= Independence complex =

The independence complex of G

The independence complex of a graph is a mathematical object describing the independent sets of the graph. Formally, the independence complex of an undirected graph G, denoted by I(G), is an abstract simplicial complex (that is, a family of finite sets closed under the operation of taking subsets), formed by the sets of vertices in the independent sets of G. Any subset of an independent set is itself an independent set, so I(G) is indeed closed under taking subsets.

Every independent set in a graph is a clique in its complement graph, and vice versa. Therefore, the independence complex of a graph equals the clique complex of its complement graph, and vice versa.

== Homology groups ==
Several authors studied the relations between the properties of a graph G = (V, E), and the homology groups of its independence complex I(G). In particular, several properties related to the dominating sets in G guarantee that some reduced homology groups of I(G) are trivial.

1. The total domination number of G, denoted $\gamma_0(G)$, is the minimum cardinality of a total dominating set of G - a set S such that every vertex of V is adjacent to a vertex of S. If $\gamma_0(G)>k$ then $\tilde{H}_{k-1}(I(G))=0$.

2. The total domination number of a subset A of V in G, denoted $\gamma_0(G,A)$, is the minimum cardinality of a set S such that every vertex of A is adjacent to a vertex of S. The independence domination number of G, denoted $i \gamma(G)$, is the maximum, over all independent sets A in G, of $\gamma_0(G,A)$. If $i \gamma(G) > k$, then $\tilde{H}_{k-1}(I(G))=0$.

3. The domination number of G, denoted $\gamma(G)$, is the minimum cardinality of a dominating set of G - a set S such that every vertex of V \ S is adjacent to a vertex of S. Note that $\gamma_0(G)\geq \gamma(G)$. If G is a chordal graph and $\gamma(G)>k$ then $\tilde{H}_{k-1}(I(G))=0$.
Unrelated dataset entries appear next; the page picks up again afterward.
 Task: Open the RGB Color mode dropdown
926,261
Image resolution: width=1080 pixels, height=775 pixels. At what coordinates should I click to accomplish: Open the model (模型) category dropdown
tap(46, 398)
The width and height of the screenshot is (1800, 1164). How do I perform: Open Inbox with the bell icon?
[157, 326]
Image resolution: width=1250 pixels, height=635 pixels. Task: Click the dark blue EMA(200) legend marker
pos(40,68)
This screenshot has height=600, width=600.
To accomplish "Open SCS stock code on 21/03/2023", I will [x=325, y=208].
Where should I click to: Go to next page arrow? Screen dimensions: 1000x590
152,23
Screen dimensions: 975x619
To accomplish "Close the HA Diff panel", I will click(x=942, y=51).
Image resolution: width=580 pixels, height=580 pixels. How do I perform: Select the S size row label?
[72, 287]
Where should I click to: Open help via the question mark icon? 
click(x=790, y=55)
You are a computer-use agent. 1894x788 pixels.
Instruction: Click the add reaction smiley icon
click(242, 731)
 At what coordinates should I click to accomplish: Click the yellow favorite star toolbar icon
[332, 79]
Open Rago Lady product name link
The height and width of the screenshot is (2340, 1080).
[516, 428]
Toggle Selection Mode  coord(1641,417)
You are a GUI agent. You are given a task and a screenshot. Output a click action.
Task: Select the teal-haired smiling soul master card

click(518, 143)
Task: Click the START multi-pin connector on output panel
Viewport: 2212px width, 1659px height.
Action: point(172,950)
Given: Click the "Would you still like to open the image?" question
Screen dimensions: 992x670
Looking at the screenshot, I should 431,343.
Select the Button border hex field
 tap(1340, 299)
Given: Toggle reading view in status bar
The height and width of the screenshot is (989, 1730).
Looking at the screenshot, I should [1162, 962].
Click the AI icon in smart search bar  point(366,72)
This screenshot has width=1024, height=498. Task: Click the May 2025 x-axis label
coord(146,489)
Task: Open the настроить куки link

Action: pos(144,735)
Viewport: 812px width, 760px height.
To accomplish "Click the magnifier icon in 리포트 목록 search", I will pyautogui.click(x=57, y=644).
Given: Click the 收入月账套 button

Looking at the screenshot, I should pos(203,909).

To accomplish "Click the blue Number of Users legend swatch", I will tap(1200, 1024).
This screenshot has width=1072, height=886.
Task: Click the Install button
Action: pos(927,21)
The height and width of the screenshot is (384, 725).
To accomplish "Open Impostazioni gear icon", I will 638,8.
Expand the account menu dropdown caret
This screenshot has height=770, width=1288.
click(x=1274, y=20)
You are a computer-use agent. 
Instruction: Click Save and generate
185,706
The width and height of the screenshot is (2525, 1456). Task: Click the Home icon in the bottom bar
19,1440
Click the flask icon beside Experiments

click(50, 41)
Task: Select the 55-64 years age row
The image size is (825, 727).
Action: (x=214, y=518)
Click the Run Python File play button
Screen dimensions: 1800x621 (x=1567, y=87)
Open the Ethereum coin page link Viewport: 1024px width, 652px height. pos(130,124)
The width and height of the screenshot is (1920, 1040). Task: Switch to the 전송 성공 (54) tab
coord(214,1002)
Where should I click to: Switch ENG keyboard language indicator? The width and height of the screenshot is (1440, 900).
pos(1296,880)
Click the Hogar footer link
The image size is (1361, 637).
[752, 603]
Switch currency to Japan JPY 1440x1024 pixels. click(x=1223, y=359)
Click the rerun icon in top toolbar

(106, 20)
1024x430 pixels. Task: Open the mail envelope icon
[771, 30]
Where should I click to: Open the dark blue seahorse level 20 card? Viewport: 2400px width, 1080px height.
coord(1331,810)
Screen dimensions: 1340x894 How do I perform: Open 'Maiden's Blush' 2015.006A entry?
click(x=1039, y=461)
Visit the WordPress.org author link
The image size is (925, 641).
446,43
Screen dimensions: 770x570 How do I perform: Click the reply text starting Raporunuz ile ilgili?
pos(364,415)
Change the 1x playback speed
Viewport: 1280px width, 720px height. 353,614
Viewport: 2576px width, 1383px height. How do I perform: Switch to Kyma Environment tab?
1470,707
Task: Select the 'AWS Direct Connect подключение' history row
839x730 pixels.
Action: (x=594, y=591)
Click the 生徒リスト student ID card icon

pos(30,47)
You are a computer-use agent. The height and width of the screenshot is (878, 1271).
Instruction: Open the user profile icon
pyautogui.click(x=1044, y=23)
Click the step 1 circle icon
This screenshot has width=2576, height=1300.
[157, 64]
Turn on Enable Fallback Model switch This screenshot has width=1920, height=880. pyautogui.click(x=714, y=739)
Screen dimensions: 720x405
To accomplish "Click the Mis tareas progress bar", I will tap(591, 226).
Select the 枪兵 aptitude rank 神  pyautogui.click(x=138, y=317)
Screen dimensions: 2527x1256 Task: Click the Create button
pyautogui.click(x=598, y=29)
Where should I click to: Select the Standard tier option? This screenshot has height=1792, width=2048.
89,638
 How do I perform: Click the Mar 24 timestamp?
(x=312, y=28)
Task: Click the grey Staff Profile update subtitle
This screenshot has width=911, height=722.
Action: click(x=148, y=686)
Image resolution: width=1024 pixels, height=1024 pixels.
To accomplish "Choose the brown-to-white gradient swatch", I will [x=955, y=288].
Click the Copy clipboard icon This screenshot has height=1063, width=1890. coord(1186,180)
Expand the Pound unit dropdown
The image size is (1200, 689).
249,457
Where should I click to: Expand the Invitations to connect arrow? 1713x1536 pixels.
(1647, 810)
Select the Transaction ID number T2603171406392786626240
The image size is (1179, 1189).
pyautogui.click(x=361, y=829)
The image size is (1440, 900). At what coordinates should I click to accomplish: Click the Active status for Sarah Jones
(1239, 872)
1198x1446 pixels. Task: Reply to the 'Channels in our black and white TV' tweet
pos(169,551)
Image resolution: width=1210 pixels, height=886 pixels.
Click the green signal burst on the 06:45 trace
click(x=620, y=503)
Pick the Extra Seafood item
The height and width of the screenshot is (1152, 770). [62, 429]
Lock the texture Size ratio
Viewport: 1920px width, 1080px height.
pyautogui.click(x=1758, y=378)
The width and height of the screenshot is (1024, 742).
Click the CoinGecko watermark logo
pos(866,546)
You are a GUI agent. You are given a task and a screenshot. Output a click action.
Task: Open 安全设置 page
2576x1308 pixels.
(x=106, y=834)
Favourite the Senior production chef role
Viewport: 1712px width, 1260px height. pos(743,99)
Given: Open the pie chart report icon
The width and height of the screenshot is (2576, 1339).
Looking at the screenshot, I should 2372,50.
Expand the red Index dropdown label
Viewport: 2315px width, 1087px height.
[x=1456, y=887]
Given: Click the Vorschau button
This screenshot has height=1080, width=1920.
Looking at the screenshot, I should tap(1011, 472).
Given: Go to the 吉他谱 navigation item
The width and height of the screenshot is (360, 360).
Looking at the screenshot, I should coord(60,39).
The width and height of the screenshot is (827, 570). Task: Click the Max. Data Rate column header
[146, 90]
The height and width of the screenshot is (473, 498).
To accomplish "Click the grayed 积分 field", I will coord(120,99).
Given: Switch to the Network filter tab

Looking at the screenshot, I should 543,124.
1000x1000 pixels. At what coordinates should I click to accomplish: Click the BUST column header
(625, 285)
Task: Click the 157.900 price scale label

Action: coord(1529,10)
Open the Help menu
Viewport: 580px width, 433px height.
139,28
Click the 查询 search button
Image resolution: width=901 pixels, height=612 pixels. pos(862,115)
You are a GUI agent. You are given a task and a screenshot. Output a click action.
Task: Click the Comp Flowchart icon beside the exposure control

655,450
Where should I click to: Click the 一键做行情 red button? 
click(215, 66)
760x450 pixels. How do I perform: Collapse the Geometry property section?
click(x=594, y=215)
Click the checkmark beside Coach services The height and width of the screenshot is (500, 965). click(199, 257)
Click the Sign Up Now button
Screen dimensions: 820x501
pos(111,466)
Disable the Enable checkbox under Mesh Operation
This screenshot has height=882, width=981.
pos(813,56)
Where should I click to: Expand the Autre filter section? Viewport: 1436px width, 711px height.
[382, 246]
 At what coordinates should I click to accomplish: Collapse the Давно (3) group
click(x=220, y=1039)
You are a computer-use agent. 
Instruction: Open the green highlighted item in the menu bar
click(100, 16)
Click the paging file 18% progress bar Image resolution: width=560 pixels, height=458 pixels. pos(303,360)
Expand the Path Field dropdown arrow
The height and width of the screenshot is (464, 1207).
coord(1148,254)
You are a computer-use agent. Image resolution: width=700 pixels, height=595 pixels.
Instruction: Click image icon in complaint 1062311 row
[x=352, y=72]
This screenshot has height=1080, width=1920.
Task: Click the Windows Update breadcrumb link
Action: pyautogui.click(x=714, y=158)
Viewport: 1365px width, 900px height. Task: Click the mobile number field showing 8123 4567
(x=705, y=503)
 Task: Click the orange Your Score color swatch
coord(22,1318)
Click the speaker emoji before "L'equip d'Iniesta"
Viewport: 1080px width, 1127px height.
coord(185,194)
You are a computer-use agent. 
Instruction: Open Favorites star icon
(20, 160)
4. The induced matching number of G, denoted $\mu(G)$, is the largest cardinality of an induced matching in G - a matching that includes every edge connecting any two vertices in the subset. If there exists a subset A of V such that $\gamma_0(G,A)>k+\min[k, \mu(G[A])]$ then $\tilde{H}_{k-1}(I(G))=0$. This is a generalization of both properties 1 and 2 above.

5. The non-dominating independence complex of G, denoted I'(G), is the abstract simplicial complex of the independent sets that are not dominating sets of G. Obviously I'(G) is contained in I(G); denote the inclusion map by $i: I'(G)\to I(G)$. If G is a chordal graph then the induced map $i_*: \tilde{H}_k(I'(G))\to \tilde{H}_k(I(G))$ is zero for all $k\geq -1$. This is a generalization of property 3 above.

6. The fractional star-domination number of G, denoted $\gamma^*_s(G)$, is the minimum size of a fractional star-dominating set in G. If $\gamma^*_s(G)>k$ then $\tilde{H}_{k-1}(I(G))=0$.

== Related concepts ==
Meshulam's game is a game played on a graph G, that can be used to calculate a lower bound on the homological connectivity of the independence complex of G.

The matching complex of a graph G, denoted M(G), is an abstract simplicial complex of the matchings in G. It is the independence complex of the line graph of G.

The (m,n)-chessboard complex is the matching complex on the complete bipartite graph K_{m},_{n}. It is the abstract simplicial complex of all sets of positions on an m-by-n chessboard, on which it is possible to put rooks without each of them threatening the other.

The clique complex of G is the independence complex of the complement graph of G.